GIVEN PROBLEM:
Arrange everything in the material below, from the line containing "How do I perform: Click" down to the end, as a Markdown table with columns named Row and Line, leaving out blank lines and pictures.

Material on locating words and elements:
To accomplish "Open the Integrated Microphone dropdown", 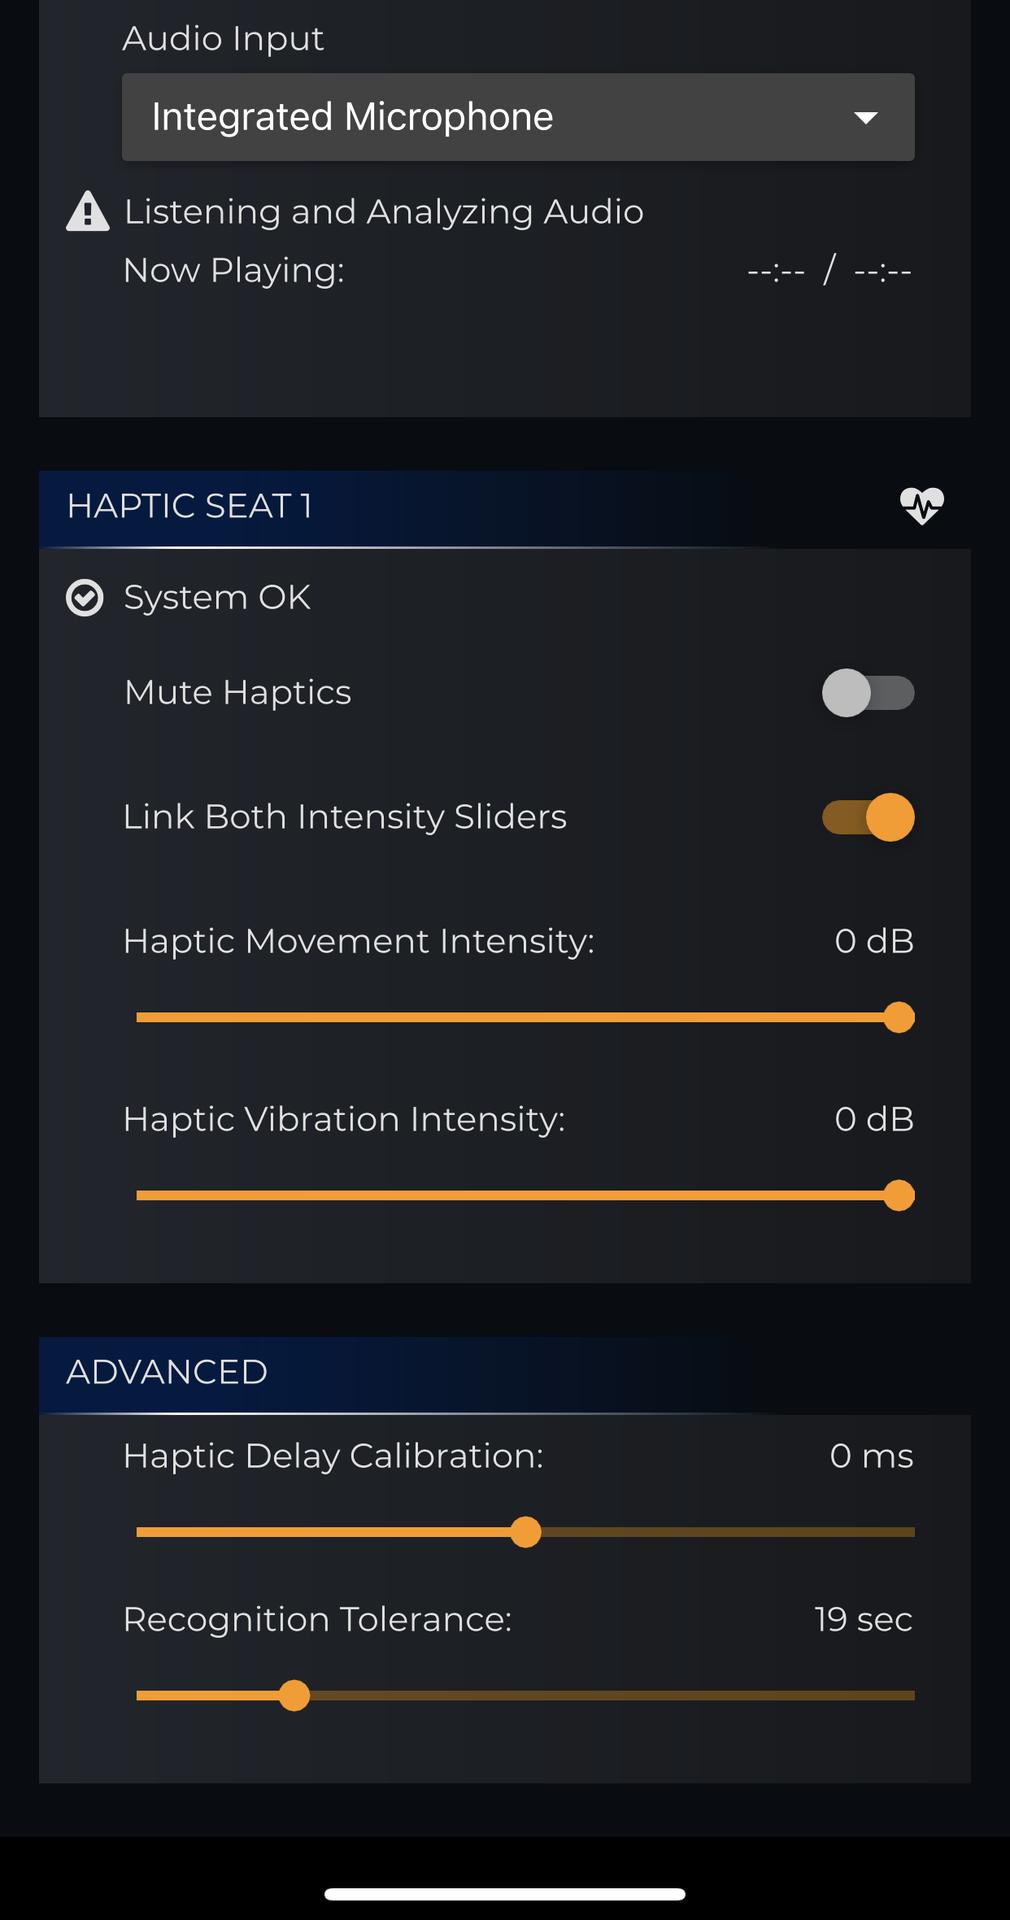I will click(517, 117).
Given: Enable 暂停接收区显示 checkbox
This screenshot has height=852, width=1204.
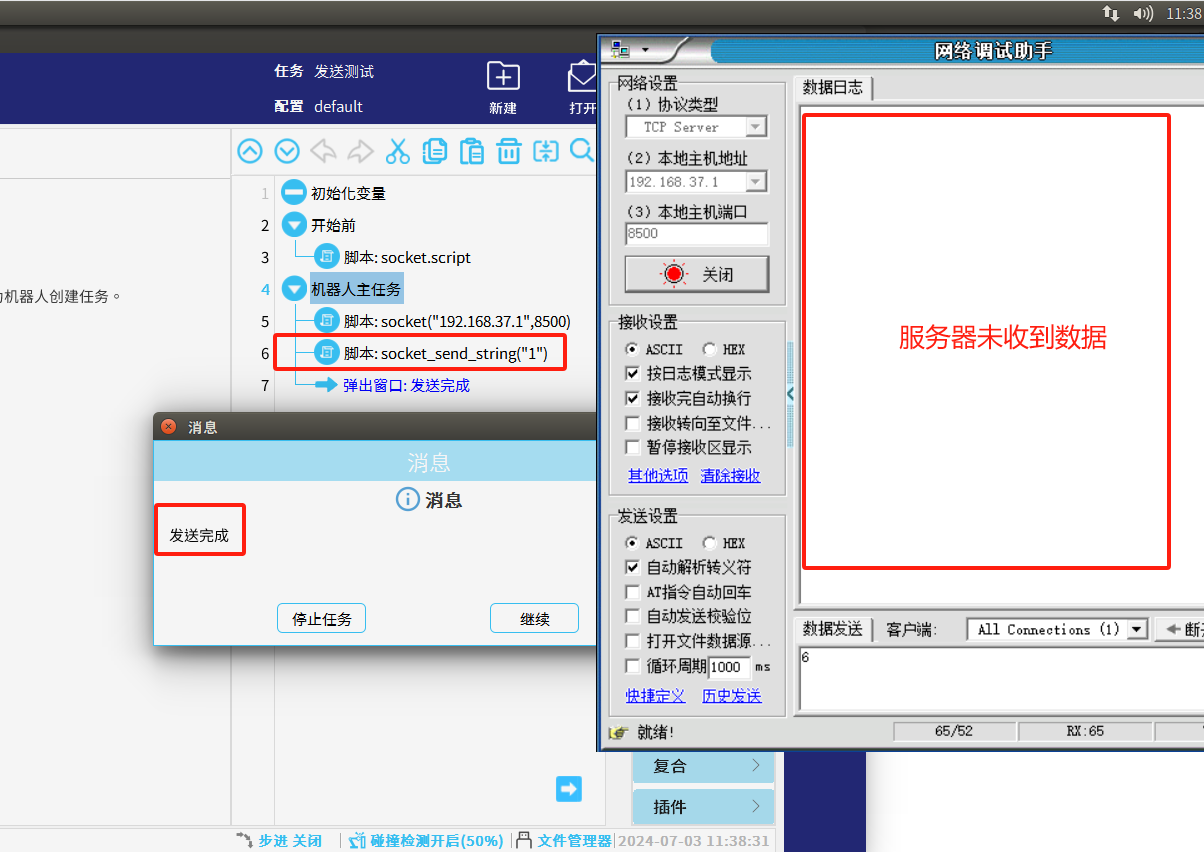Looking at the screenshot, I should (632, 447).
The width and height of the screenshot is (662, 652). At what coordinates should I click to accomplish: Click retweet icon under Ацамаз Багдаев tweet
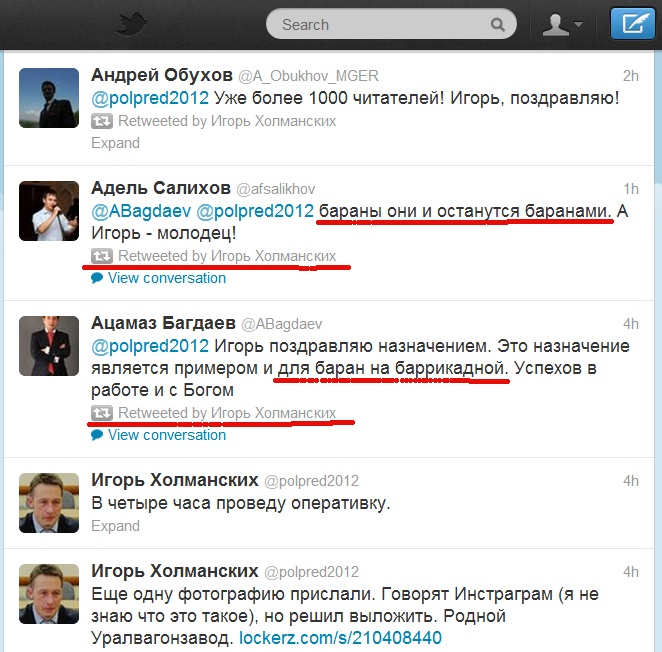pyautogui.click(x=102, y=413)
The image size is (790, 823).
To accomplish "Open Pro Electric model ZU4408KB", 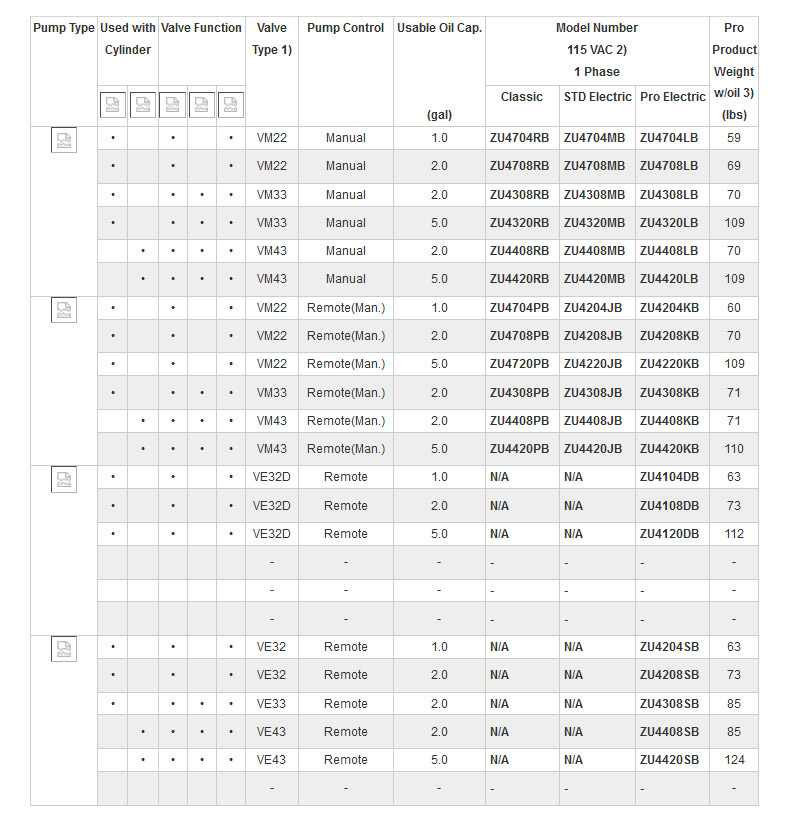I will (x=669, y=421).
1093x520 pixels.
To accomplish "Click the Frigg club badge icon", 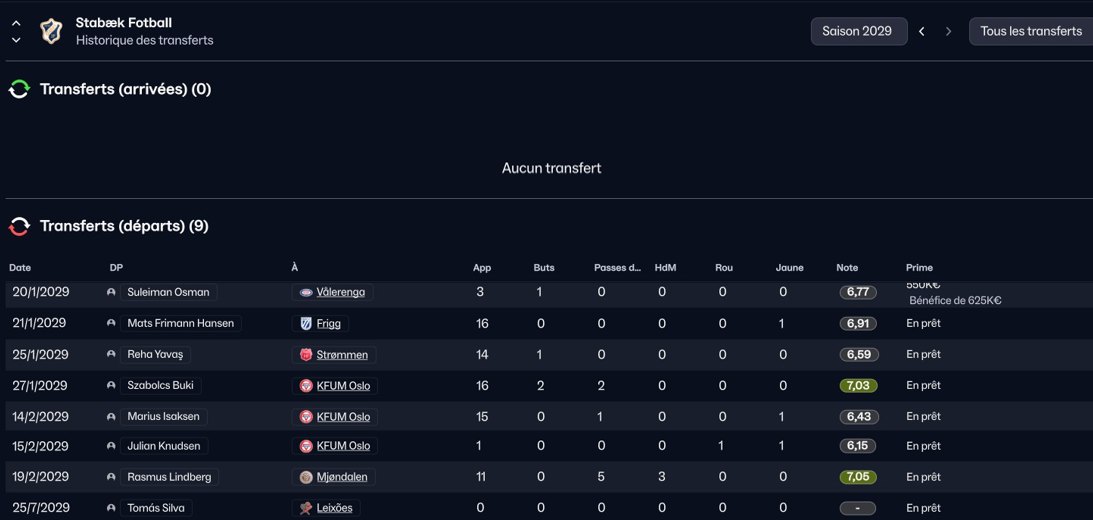I will click(x=306, y=324).
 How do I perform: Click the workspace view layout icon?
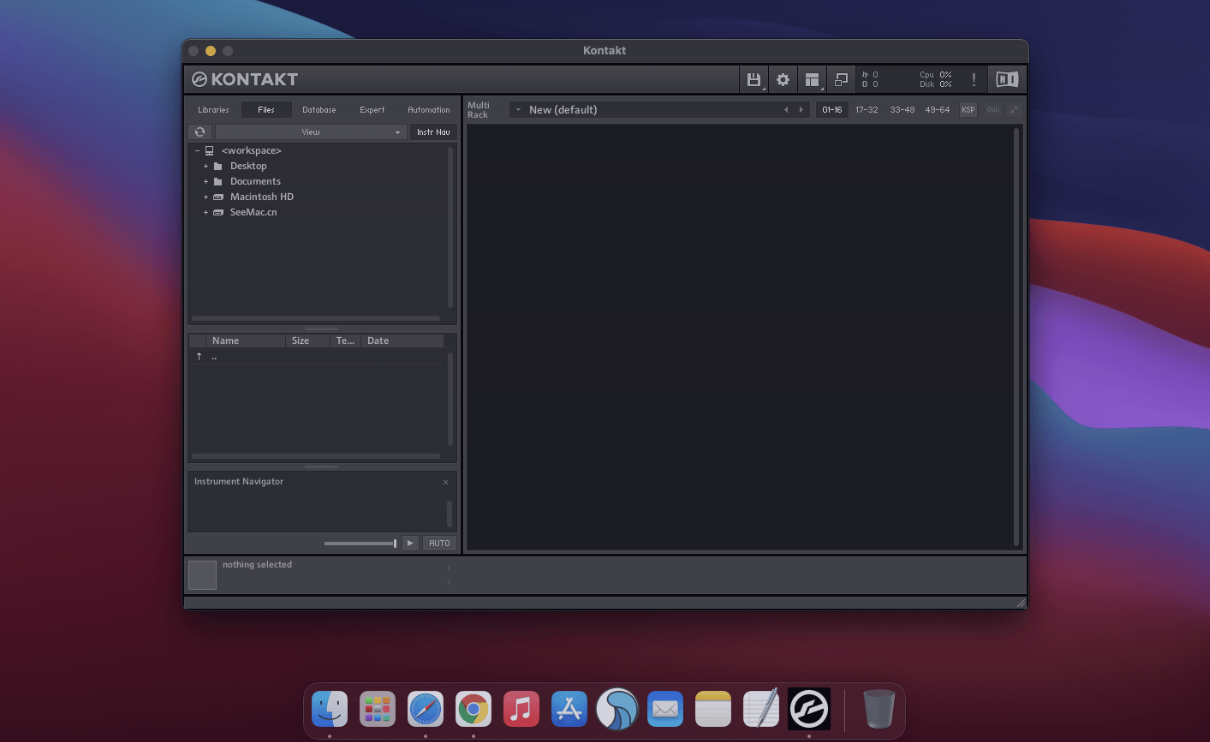pyautogui.click(x=812, y=79)

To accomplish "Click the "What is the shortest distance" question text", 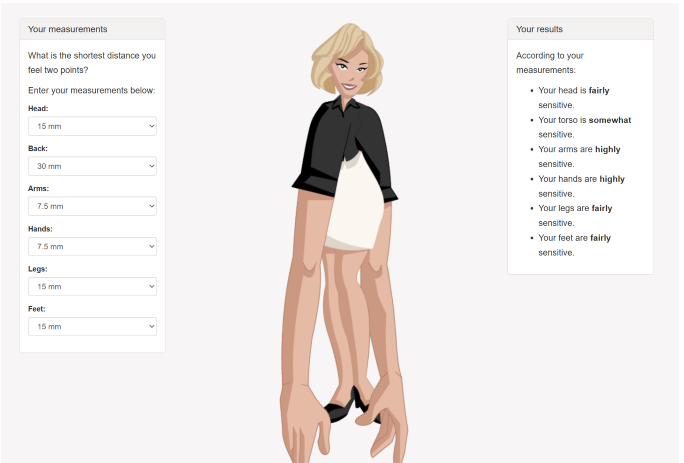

FINAL ANSWER:
| Row | Line |
|---|---|
| 1 |  How do I perform: Click the workspace view layout icon? |
| 2 | pyautogui.click(x=812, y=79) |
| 3 | To accomplish "Click the "What is the shortest distance" question text",  |